## Task prompt
Below are the records; restate word for word the lines from the first through the one containing "Політика конфіденційності (760, 46)", and only those.

## Data to process
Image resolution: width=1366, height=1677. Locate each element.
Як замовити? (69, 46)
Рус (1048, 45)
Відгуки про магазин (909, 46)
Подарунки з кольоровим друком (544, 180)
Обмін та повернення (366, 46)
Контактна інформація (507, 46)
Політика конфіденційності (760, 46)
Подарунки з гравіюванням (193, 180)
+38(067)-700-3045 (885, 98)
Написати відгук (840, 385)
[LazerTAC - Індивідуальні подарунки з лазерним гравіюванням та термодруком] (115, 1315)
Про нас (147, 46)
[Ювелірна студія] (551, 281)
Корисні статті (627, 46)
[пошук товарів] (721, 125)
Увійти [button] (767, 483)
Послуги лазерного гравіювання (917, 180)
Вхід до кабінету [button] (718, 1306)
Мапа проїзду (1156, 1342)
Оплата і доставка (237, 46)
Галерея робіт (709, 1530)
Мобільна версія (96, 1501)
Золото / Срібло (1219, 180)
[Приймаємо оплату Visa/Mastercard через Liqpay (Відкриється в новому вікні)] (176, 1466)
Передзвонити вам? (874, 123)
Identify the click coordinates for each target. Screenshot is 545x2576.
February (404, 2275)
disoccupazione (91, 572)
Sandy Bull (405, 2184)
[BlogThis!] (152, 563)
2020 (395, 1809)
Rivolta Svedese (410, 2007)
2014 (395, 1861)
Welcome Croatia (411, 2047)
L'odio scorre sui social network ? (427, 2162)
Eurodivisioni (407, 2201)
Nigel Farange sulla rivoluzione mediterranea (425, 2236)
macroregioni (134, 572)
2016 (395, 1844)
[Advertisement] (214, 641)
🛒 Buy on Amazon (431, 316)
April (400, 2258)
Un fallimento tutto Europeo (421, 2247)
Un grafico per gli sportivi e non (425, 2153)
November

## Problem solution
Image resolution: width=1366, height=1677. Locate each element.
Як замовити? (69, 46)
Рус (1048, 45)
Відгуки про магазин (909, 46)
Подарунки з кольоровим друком (544, 180)
Обмін та повернення (366, 46)
Контактна інформація (507, 46)
Політика конфіденційності (760, 46)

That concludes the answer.